RecipesFrom the test kitchen

Tuna and Avocado Salad Wraps

Canned tuna mashed with ripe avocado instead of mayo, then wrapped in crisp lettuce or a whole wheat tortilla for a big protein hit at a low calorie cost.

Lunchlow calorie
10Total mins
10Prep
0Cook
2Servings
Recipe density
Plate study · drawn from this recipe's foods

Method

  1. 1

    Drain the tuna thoroughly, pressing the lid against the can to squeeze out as much water as you can, then flake it into a medium bowl with a fork.

  2. 2

    Halve the avocado, scoop the flesh into the bowl, and add the lemon juice right away so the avocado stays green.

  3. 3

    Mash the avocado into the tuna with the fork until it holds together like a creamy salad, leaving a few small chunks for texture.

  4. 4

    Fold in the diced celery, onion, parsley, and garlic powder, then season with salt and black pepper to taste.

  5. 5

    Taste and adjust: add a little more lemon juice if it needs brightening or another pinch of salt if it tastes flat.

  6. 6

    For lettuce wraps, spoon the mixture into cold romaine or butter lettuce leaves and fold.
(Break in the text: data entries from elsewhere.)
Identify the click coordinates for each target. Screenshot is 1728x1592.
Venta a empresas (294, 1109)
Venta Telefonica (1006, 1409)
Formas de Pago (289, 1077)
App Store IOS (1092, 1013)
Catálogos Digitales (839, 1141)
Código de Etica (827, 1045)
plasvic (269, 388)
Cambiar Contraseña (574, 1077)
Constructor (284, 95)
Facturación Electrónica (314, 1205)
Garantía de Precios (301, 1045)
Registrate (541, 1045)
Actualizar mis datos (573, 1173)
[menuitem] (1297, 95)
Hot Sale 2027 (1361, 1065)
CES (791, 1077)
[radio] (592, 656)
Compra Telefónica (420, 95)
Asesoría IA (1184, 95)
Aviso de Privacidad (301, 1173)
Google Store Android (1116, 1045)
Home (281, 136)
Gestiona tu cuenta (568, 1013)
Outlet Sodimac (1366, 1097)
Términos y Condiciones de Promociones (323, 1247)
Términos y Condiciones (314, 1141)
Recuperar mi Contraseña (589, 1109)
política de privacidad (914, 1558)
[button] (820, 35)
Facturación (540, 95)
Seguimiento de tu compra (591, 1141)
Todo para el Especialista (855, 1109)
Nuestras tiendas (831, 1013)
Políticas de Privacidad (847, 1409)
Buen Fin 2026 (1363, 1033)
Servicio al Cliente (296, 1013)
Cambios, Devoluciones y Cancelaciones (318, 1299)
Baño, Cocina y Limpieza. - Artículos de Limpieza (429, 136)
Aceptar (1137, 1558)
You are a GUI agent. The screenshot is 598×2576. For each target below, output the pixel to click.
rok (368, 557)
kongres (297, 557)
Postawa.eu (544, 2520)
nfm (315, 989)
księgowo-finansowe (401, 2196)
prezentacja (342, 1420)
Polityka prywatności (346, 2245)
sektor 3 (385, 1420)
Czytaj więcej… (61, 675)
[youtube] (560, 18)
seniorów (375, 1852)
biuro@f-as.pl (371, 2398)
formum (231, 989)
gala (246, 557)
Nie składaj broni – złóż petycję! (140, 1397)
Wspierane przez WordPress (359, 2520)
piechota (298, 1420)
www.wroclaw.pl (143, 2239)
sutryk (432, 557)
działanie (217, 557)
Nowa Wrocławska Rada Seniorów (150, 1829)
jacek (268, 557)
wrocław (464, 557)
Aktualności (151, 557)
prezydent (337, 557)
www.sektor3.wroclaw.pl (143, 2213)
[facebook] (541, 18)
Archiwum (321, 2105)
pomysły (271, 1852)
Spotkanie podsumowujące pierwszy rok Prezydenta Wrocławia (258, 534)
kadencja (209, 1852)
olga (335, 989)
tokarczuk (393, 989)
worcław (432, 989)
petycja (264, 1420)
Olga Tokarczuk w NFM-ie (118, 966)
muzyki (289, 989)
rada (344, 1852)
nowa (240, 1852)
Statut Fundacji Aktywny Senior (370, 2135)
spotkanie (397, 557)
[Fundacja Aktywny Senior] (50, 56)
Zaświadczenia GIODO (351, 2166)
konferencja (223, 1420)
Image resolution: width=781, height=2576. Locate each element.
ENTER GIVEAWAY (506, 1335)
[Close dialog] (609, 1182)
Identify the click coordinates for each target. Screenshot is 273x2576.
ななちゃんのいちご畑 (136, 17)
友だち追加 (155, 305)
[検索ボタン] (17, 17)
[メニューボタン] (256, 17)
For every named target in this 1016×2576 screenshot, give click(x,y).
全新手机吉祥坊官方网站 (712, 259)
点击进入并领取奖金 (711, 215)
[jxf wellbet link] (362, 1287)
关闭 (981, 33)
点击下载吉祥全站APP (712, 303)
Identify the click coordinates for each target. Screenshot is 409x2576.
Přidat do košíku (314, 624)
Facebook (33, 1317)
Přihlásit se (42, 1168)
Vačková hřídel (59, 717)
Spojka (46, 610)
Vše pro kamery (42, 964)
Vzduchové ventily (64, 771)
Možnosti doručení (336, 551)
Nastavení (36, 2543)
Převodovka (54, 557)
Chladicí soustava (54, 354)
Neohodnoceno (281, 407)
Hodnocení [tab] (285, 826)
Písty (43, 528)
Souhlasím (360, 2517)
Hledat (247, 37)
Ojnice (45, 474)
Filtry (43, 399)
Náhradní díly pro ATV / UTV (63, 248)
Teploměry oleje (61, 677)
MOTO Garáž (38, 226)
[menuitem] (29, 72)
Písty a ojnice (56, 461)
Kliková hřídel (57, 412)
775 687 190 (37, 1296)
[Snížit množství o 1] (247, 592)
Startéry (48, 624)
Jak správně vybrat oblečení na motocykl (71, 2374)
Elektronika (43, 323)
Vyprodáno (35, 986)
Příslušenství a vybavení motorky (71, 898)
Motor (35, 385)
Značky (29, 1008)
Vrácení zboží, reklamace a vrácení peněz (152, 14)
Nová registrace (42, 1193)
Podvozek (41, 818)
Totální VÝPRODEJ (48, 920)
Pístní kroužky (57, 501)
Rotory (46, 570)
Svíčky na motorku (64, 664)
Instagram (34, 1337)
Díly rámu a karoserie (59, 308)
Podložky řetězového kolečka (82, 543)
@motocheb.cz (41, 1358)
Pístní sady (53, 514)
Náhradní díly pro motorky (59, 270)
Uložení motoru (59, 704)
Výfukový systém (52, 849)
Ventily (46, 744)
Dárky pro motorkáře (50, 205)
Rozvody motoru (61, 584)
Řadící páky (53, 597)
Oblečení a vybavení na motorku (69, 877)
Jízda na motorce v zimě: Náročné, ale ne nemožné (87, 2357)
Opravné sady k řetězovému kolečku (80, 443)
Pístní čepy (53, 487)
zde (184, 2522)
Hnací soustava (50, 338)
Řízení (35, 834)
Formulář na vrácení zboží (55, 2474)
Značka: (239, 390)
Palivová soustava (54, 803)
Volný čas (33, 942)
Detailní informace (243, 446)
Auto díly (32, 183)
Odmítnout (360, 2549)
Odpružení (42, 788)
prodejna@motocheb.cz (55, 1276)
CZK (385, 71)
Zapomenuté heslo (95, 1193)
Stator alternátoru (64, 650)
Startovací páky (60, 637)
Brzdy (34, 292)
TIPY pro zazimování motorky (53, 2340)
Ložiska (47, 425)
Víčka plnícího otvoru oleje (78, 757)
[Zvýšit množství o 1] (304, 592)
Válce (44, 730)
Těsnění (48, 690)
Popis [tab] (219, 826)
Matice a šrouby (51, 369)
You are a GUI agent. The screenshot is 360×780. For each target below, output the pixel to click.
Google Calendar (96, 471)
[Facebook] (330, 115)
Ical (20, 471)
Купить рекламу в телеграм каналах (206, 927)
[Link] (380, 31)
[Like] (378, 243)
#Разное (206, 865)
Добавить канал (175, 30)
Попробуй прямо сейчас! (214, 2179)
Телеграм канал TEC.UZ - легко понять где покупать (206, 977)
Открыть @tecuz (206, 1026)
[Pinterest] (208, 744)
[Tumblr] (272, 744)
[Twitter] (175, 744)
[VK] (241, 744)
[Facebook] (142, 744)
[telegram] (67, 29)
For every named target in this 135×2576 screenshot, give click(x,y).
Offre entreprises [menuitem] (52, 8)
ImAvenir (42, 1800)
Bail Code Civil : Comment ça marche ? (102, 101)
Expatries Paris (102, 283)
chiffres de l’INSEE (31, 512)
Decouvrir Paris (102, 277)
For tortilla wraps, spread it across a whole wheat tortilla, roll it tight, and slice in half.

  7. 7

    Serve right away while the filling is cool and the wrap is crisp.

Why this scores well

Original analysis by NutriVerdict

On our Nutrient Density Score, the two anchors of this wrap earn their spot. Light tuna canned in water lands at 79 and is nearly pure lean protein for very few calories, which is exactly what a low calorie lunch wants doing the heavy lifting. Ripe avocado (66) replaces mayonnaise entirely, trading a processed oil for fiber and monounsaturated fat while giving you the same creamy bind. The supporting cast pushes the density even higher: fresh parsley tops the pool at 100, raw celery (93) adds crunch and water for almost no calories, fresh lemon juice (90) brightens everything, and raw onion (67) brings bite. Wrap it in whole wheat bread or tortilla (61) and you add fiber without much cost. It is a plate built from high-density, USDA-tracked foods rather than a single hero ingredient.

Tips

  • Reach for tuna canned in water, not oil. Water-packed light tuna keeps the calories down and lets you control the sodium, so drain it well and salt to your own taste at the end.
  • The lemon juice is doing double duty: it seasons the salad and it slows the avocado from browning, so add it before you mash.
  • Going lettuce-only keeps the whole thing very light, while a whole wheat tortilla adds fiber and staying power if you want a fuller lunch.

Note: This is food, not medical advice. The wrap leans on lean protein from water-packed tuna and healthy fat and fiber from avocado, with vitamins and crunch from celery, onion, parsley, and lemon. Choosing water-packed tuna and draining it lets you keep the sodium in your own hands, and building the plate around these high-density foods is a practical way to eat a filling lunch for few calories.